Sich auf „Gegenwärtiges“ zu konzentrieren, bedeutet, sich permanent zu verändern. Das „Jetzt“ ist immer anders, stets im Fluss. Vor vierzig bis vor etwa zwanzig Jahren waren Komponisten und ihr unmittelbarer Freundeskreis die treibenden Kräfte hinter der Gründung von Ensembles für Neue Musik, weil sie das Gefühl hatten, dass sie für ihre Musik anders gearteter Organismen und Konstellationen bedurften. Natürlich schreiben junge Komponisten heute eine andere Musik als ihre Kollegen in den 70er und 80er Jahren. Die neue Generation an Zuhörern hat eine andere Erwartungshaltung als jene der letzten Dekaden. Ihre musikalischen Erfahrungen bedürfen eines anderen Mediums.
Das ist alles ganz einleuchtend, aber was bedeutet es für die etablierten Ensembles für Neue Musik? Vor Jahrzehnten gegründet, haben sie sich im Lauf der Zeit perfektioniert und institutionalisiert; und nun besteht die Gefahr, dass sie altern und aufhören, „zeitgenössisch“ zu sein. Wie ihre Vorgänger, die Symphonieorchester, werden sie zu spezialisierten Ensembles für die Musik anderer Generationen. Also müssen die Ensembles (und Orchester!) ihre Dringlichkeit, ihre Notwendigkeit ständig neu unter Beweis stellen; andernfalls verlieren sie früher oder später ihre Relevanz. Und Ensembles laufen – mehr noch als Symphonieorchester und Opernhäuser – Gefahr, von einer gedankenlosen Politik ohne große Umschweife abgeschafft zu werden, wie es meine niederländische Heimat in den letzten zwei Jahren auf so bedauerliche Weise vorgemacht hat.
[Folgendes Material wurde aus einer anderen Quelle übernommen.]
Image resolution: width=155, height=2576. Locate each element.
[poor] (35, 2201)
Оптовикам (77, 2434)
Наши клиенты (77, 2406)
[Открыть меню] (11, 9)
Das bedeutet nicht, dass Ensembles sich ihres Repertoires und ihres Wissens entledigen sollen, die sie in all den Jahren ihrer Existenz angesammelt haben – ganz im Gegenteil. Die interessanteste und brauchbarste Option dürfte eine Mischform sein: die Musiker geben dem Publikum nach wie vor die Möglichkeit, Live-Musik aus der näheren und ferneren Vergangenheit zu hören, während sie gleichzeitig neugierig bleiben auf die neuesten Entwicklungen in der Musik und so deren unmittelbare Zukunft mitgestalten. Für mich lauten die zentralen Begriffe, auf die wir uns konzentrieren müssen: Vielfalt und Eigenheit.
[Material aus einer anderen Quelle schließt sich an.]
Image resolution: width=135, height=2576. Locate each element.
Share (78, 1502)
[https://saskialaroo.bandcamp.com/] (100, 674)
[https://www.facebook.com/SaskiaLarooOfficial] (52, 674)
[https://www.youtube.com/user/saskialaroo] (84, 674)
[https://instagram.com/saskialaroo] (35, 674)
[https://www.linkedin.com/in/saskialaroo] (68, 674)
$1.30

Egal, ob es um Rasse geht, um Gender, Einkommen, sexuelle Orientierung, Ernährung oder Kunst: die heutige Welt wird offensichtlich von der Idee der Vielfalt bestimmt. Wenn wir die Welt, die uns umgibt, darstellen und mit ihr kommunizieren wollen, ist Vielfalt in der Programmation, in der Art der Kommunikation, in unserem künstlerischen Schaffen von zentraler Bedeutung. Es gibt Musik, die der fokussierten Konzentration des tiefen Hinhörens bedarf, oder einer nahezu wissenschaftlichen Aufmerksamkeit; manche Arten von Musik benötigen ein informelles Setting und wieder andere sind auf eine theatralische Präsentation angewiesen, um ihr volles Potential zu entfalten. Es ist ganz wichtig für Musiker, Ensembles und Programmgestalter, die Position eines Kurators einzunehmen: Wir lieben das; wir finden, dass es außergewöhnlich ist und wir möchten den Beweis dafür antreten. Das ist wichtig, weil wir uns sonst in dieser enormen Vielfalt verlieren. Jemand muss Entscheidungen treffen, die Notwendigkeit fühlen, sie zu teilen und einen Kontext für das Publikum erschaffen, in dem sie gemeinschaftlich erlebt werden können.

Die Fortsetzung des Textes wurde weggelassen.